• What this task involves:
Find the line that contains "Click the OpenGL render image camera icon" in the entries below. Restate it and every line after it, word for word, with no pictures.

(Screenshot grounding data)
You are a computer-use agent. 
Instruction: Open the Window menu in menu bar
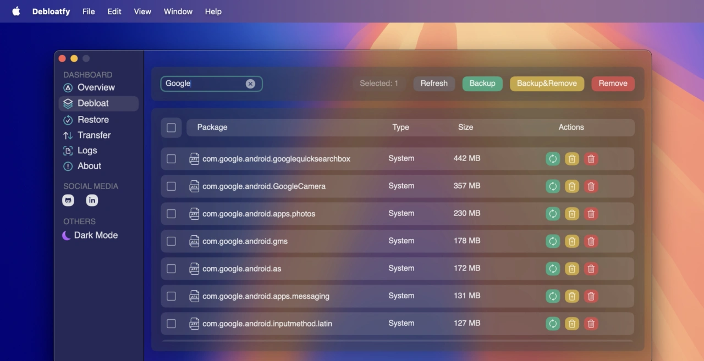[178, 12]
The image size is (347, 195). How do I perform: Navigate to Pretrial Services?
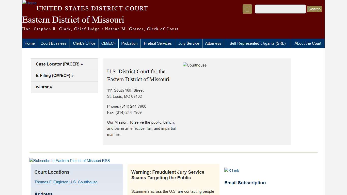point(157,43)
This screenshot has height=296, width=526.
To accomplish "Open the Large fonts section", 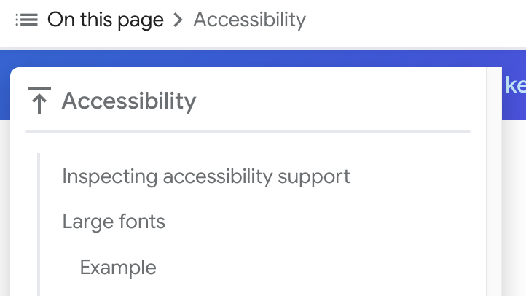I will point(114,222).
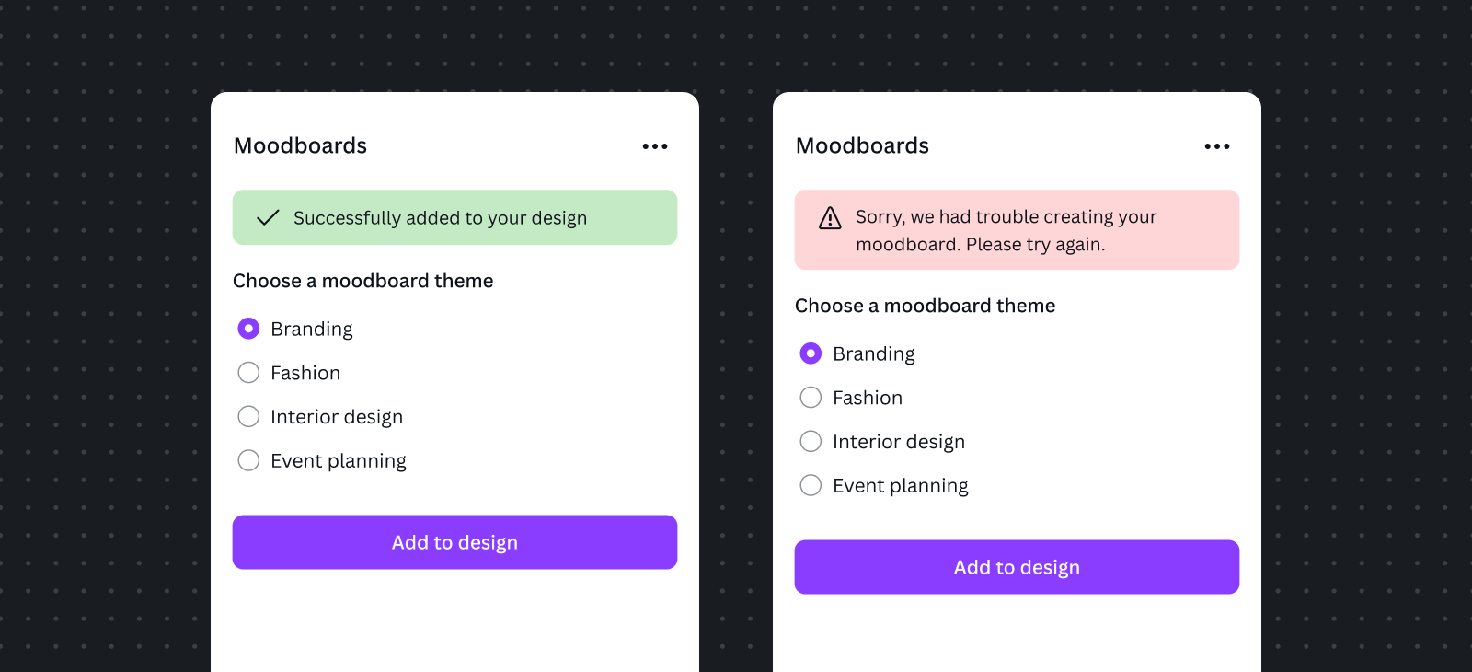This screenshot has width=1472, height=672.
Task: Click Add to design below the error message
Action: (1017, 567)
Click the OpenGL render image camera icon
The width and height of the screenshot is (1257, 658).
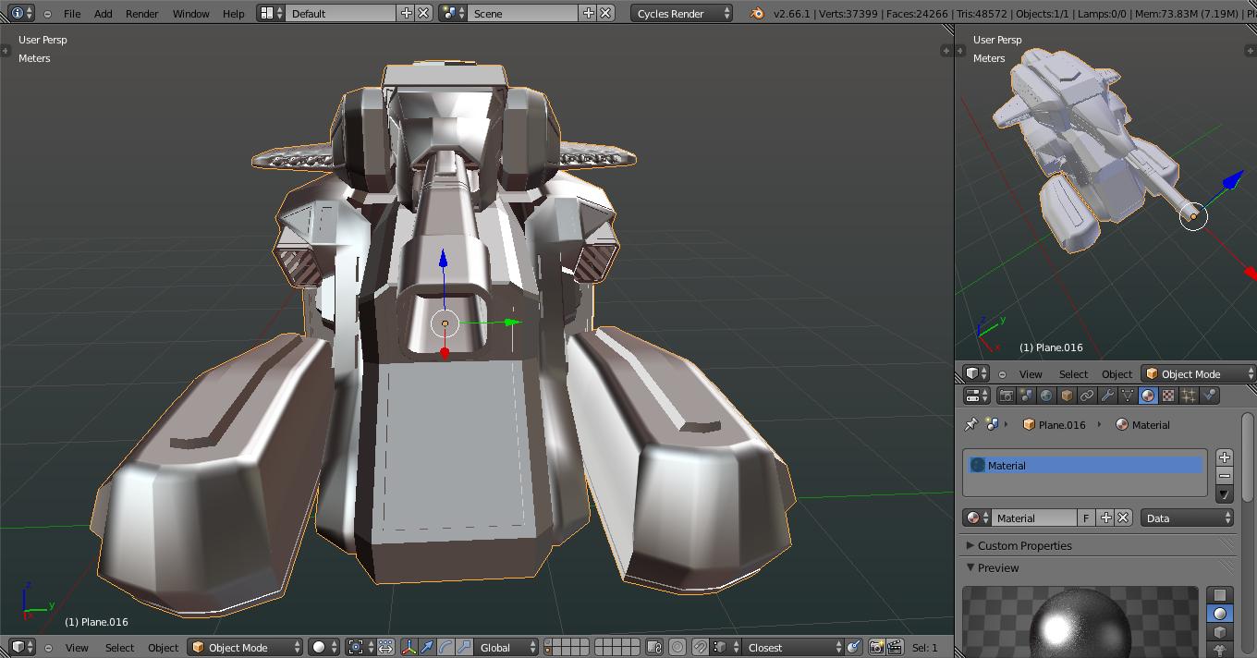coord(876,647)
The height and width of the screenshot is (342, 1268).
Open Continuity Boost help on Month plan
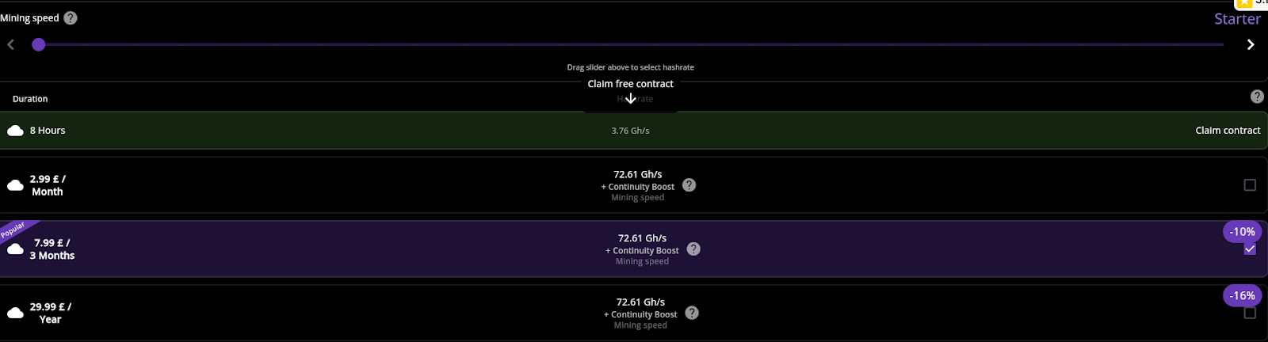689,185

• Exercise output:
Click the OpenGL render image camera icon
The width and height of the screenshot is (1257, 658).
coord(876,647)
The height and width of the screenshot is (342, 1268).
Open Continuity Boost help on Month plan
689,185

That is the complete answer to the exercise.